SELECTION —
..............................

Introduction to YOLOv5 object detection in Python

Object detection is all about turning raw images into meaningful lists of objects, classes, and locations.
With YOLOv5 and Python, you can do this in just a few lines of code, without training a model from scratch.

In this tutorial, you will build a small but complete yolov5 object detection python script.
The script loads a pretrained YOLOv5 model, runs inference on a single image, and draws labeled bounding boxes with OpenCV.

The goal is to give you a clear, copy-paste-ready pipeline you can reuse in your own projects.
Once you understand how this single-image example works, you can easily extend it to videos, webcams, or batch processing.

Everything is organized into three parts.
First you prepare the environment, then you load the model and run inference, and finally you inspect the results and visualize them on the image.

Building a simple YOLOv5 object detection script in Python

The code you will see in this post focuses on a minimal, practical pipeline.
You set up a dedicated Conda environment, install PyTorch with CUDA support, and bring in all the Python libraries required by YOLOv5 and OpenCV.

..............................

ITEMS —
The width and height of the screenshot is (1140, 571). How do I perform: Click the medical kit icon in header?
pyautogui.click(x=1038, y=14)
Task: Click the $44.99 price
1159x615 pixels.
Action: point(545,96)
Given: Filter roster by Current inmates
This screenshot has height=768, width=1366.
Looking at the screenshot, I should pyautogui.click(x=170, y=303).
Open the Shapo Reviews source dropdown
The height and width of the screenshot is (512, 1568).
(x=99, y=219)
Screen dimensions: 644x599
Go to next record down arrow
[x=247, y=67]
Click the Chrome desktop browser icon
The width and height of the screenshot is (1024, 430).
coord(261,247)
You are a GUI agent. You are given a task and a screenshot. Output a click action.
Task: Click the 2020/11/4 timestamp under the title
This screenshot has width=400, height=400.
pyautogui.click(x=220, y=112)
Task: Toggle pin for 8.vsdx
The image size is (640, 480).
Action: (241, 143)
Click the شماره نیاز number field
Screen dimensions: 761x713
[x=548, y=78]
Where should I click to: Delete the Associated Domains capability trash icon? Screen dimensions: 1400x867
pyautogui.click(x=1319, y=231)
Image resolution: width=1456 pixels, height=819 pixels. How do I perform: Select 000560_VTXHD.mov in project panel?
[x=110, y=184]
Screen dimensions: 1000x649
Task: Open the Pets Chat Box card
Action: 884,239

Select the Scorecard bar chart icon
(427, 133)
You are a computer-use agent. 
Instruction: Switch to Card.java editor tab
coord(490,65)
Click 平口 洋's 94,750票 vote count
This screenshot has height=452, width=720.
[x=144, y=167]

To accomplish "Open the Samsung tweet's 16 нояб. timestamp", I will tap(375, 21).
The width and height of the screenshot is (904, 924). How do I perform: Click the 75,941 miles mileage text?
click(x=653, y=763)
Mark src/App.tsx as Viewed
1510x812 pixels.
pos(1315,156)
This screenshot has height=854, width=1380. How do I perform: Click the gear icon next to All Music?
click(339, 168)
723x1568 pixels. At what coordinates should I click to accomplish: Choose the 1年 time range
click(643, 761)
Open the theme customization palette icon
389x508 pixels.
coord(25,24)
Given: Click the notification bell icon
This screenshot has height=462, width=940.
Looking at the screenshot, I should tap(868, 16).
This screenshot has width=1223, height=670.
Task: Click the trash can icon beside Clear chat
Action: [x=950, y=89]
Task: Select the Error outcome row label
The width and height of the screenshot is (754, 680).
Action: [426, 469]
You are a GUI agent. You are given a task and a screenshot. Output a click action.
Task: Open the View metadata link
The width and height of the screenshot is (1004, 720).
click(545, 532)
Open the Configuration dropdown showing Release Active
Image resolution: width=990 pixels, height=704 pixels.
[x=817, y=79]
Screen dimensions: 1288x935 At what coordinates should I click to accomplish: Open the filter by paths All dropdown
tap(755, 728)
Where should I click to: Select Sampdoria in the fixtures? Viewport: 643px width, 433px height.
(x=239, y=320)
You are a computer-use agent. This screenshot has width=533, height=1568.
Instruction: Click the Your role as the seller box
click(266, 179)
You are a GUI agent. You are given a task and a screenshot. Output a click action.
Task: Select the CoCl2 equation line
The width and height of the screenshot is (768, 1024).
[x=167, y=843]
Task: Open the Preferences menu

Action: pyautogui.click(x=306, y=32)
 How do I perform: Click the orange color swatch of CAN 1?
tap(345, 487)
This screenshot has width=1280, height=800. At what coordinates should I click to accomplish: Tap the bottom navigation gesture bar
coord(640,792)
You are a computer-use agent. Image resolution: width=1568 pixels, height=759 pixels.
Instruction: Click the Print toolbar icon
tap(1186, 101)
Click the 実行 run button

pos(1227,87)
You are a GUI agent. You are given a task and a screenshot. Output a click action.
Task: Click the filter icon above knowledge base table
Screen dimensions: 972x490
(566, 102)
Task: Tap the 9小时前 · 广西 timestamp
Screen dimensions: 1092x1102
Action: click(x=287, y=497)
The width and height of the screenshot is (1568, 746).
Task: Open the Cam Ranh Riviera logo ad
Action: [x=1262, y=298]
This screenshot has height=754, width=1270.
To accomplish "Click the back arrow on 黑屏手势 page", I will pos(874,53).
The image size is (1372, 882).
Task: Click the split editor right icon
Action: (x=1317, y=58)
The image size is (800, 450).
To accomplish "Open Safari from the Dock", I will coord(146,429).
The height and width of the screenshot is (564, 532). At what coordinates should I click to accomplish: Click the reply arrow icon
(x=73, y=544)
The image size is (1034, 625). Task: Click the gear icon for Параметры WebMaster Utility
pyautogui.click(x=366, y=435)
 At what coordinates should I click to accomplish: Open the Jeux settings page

..............................

EXERCISE REQUIREMENTS —
• a. Does each statement, (i), (ii) and (iii), agree with the YOLOv5 tutorial? Answer yes or no for each and quote the words of the tutorial that settle it.
(i) The script runs inference on a batch of images.
(ii) The tutorial is organized into three parts.
(iii) The approach requires training a model from scratch.
• b. Write a continuation of the YOLOv5 tutorial, starting right after its last sentence.
The material has no connection to the tutorial.

SOLVED PROBLEMS —
• a.
(i) No: "runs inference on a single image"
(ii) Yes: "Everything is organized into three parts."
(iii) No: "without training a model from scratch"

• b.
Then you load a test image from disk, send it through a pretrained YOLOv5s model from the PyTorch Hub, and receive a results object back.
From that results object, you extract labels, class names, and bounding box coordinates in a NumPy-friendly format.

Finally, you loop over all detections, filter them by confidence, convert normalized box coordinates into pixel positions, and draw rectangles and labels on top of the original image.
The end result is a simple window showing your input image with YOLOv5 detections overlaid, demonstrating the full yolov5 object detection python workflow from start to finish.

Getting your YOLOv5 environment ready

In this first part, you will create a clean Conda environment, clone the YOLOv5 repository, install PyTorch with CUDA support, and add all required Python libraries.
This ensures your script runs reproducibly without version conflicts.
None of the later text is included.